Jeff Simpson, Belmont 09′, Political Science
“I’ll always remember going to my first Battle of the Boulevard. I hate everything about Lipscomb. I hesitate to admit that at first the hatred stemmed from jealousy. How did they have such a big and organized student section? It looked a lot more fun over there. Did I choose the wrong school? Absolutely not. As the game went on, I began to make a few observations. First and foremost, they’re all idiots. I’m all for giving the refs grief and being partial in my opinion of what is a foul and what is not. However, there is a limit to this partiality that borders idiocy. They all crossed that line. Every whistle.
Second, the “leaders” of this student section clearly thought they were more important than the actual players. One kid in particular couldn’t get enough of himself, and to make things worse he was fat, and a ginger. I have nothing against fat gingers. Except that they’re fat. And gingers. Somehow, he got into a non-verbal exchange of words with our student section. It was obvious that this moment in time, receiving attention from his section and ours, was going to be the best moment of his life. He clearly had no real friends, absolutely no athletic talent, and likely no particular academic strengths. I bet he chose Lipscomb so he wouldn’t feel so bad about sitting alone in his dorm room at night and weekends, since everyone else was forced to follow the curfew as well. Somehow this moron ended up on the front row of their student sections all four years I was there. I feel bad for his parents. There are at least a dozen other examples of why I hate Lipscomb, but those were the first.

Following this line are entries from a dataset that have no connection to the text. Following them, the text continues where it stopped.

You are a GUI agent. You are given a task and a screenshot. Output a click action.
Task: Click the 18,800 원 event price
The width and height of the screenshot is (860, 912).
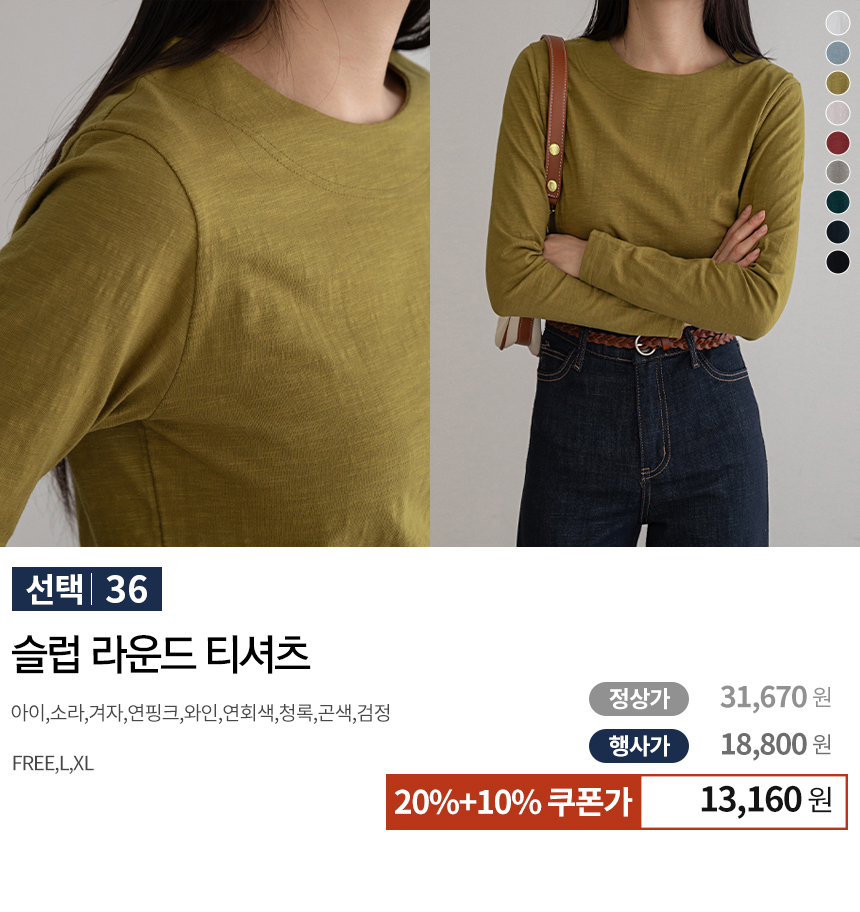776,744
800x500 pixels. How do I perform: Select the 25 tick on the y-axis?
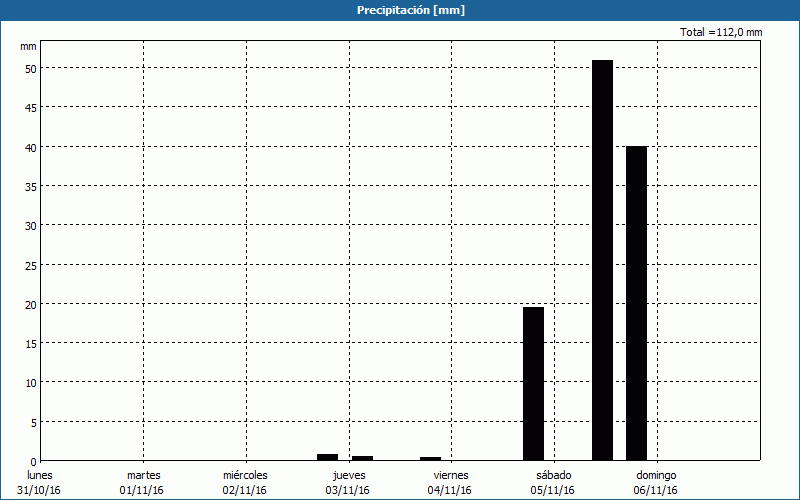(30, 265)
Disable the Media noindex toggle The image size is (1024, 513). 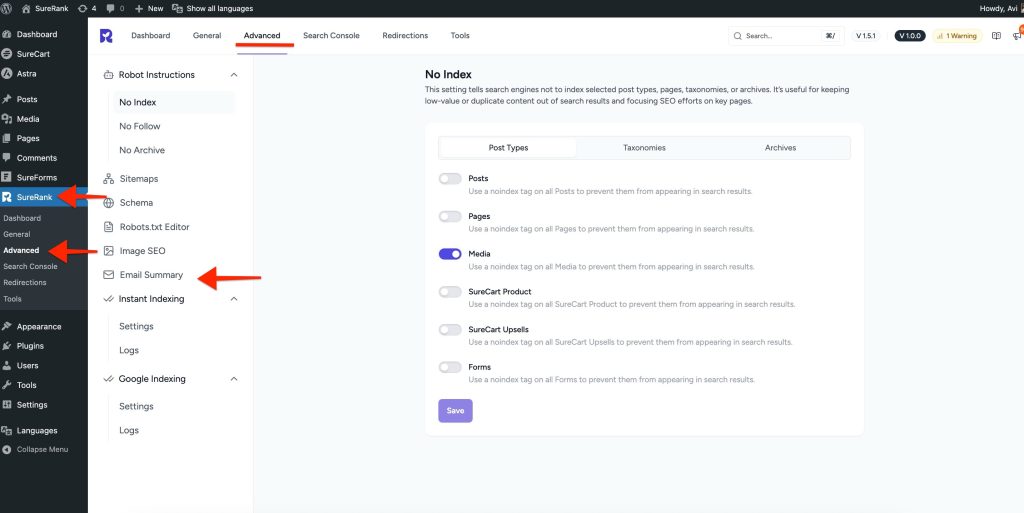click(450, 254)
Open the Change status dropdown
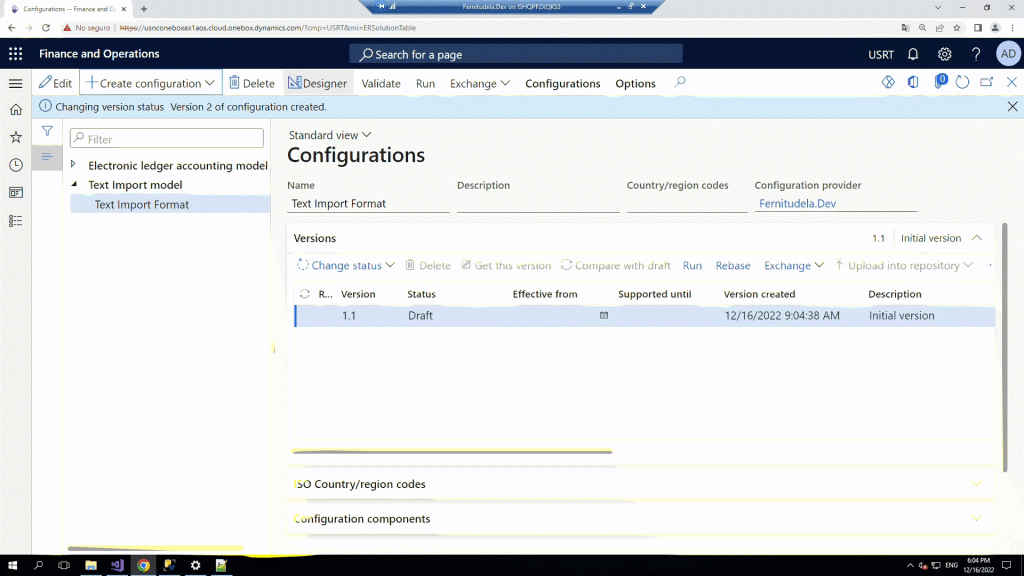Screen dimensions: 1024x576 click(346, 265)
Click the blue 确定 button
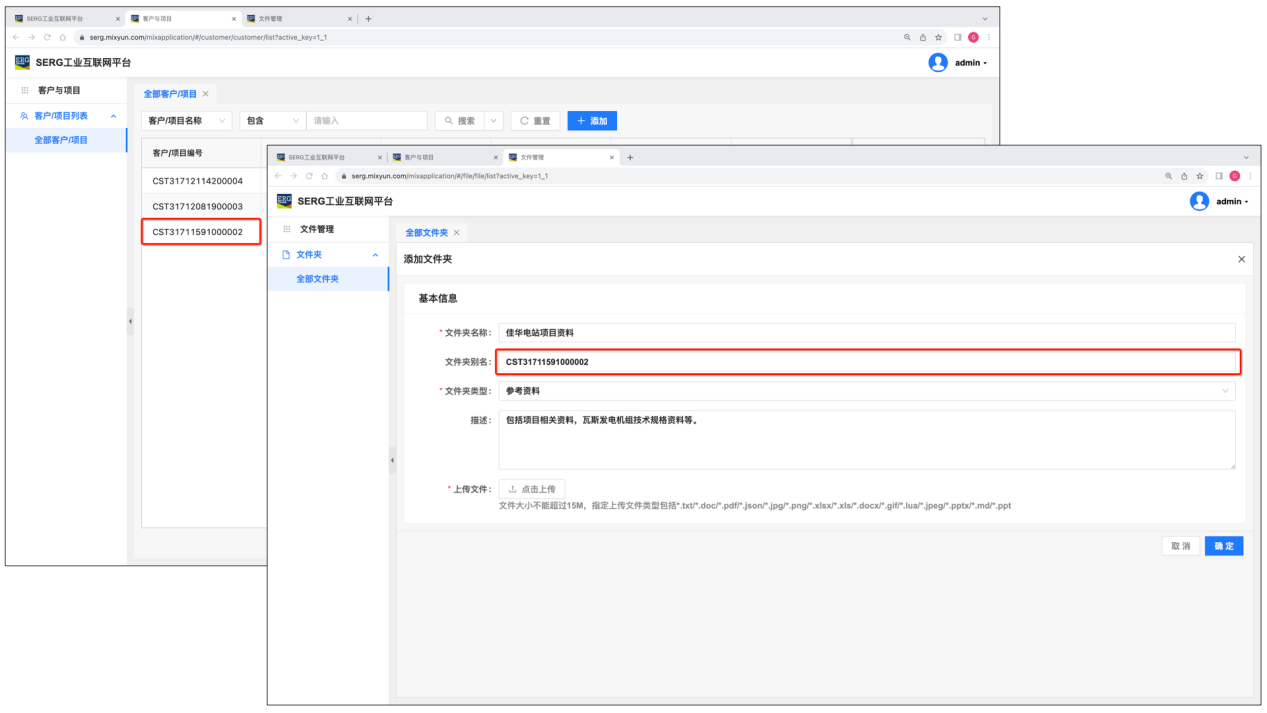Image resolution: width=1267 pixels, height=713 pixels. click(x=1223, y=546)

Another memory, in the midst of a Belmont comeback run during the 4th quarter, the Belmont fans became exceptionally rowdy. For reasons I’ll never fully understand, a Lipscomb fan and father of two young children found it necessary to turn around and yell some choice words at our student section. Why an adult, in front of his young children, would ever turn away from an ongoing game to engage in discourse with a group of hostile students is beyond me. I remember making eye contact with him and yelling “Your kids are ugly!” In my defense, it is unlikely that he or the kids heard me. Also, it was a true statement, and judging by their father the kids didn’t have much of a change after puberty either. They’re probably some of the meanest words I’ve ever uttered, but I’ve never regretted them.”